En grande partie concocté dans les cellules des asiles psychiatriques, il est empreint d’un mysticisme intense et d’une merveilleuse spontanéité. Il semble que ces artistes, car ils en sont, tirent leur technique d’une grâce surnaturelle qui leur aurait été accordée, pendant que ceux, salués par l’art plus officiel, ont souvent sué sur les bancs des écoles d’arts, dits beaux.
L’art brut n’a pas d’âge, du moins il met hors d’âge beaucoup d’œuvres qui se prétendent actuelles alors qu’elles ont ignoré son antériorité. Certaines œuvres récentes passent pour de pâles imitations d’œuvres brutes du premier tiers du vingtième siècle. A cette époque, alors que l’art brut n’en finit plus d’exister, le marché de l’art nait en marge des commandes officielles. Les écoles ou mouvements artistiques comme le surréalisme lui offrent des théories qui renforcent son assise morale, reléguant à l’arrière-plan ses mobiles purement financiers. Ils se renforcent l’un l’autre jusqu’à étendre leur emprise sur une culture française des années folles et de l’entre-deux guerres dont ils formaient le vaisseau amiral.

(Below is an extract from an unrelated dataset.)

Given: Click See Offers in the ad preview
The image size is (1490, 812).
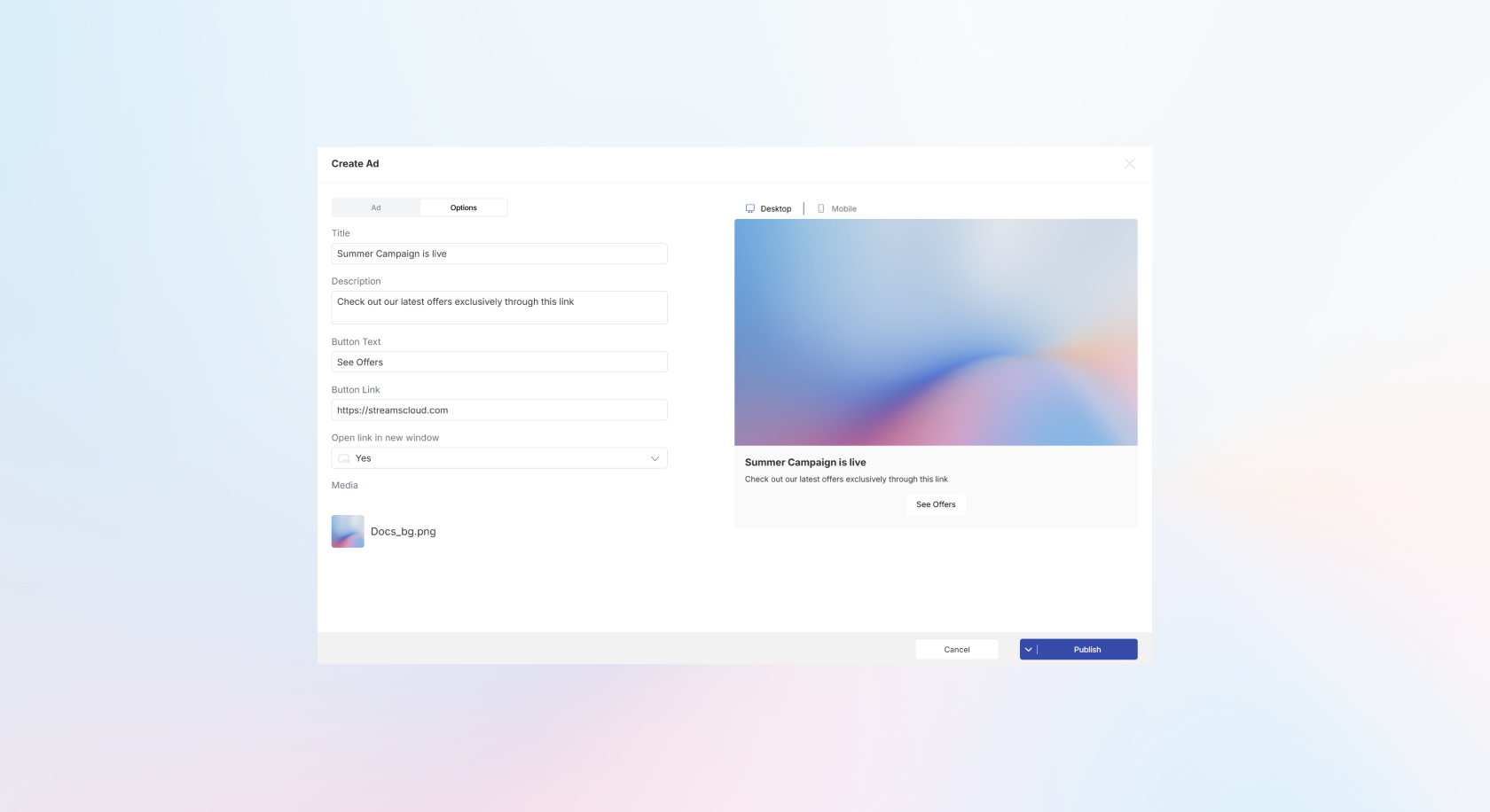Looking at the screenshot, I should [936, 504].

Les marchands étaient dans le temple de l’art.
Un homme, Jean Dubuffet, se mit en tête de bousculer les trop belles apparences de ce château. Après dizaines d’années de travail souterrain, il créé, en 1947, avec des amis et des soutiens, le foyer de l’Art Brut dans les sous-sols de la galerie René Drouin à Paris. Le Marché ne vacillera pas, il en a, en quelque sorte, intégré l’idée, comme une question qu’il aurait déclaré en suspens et qui le serait restée.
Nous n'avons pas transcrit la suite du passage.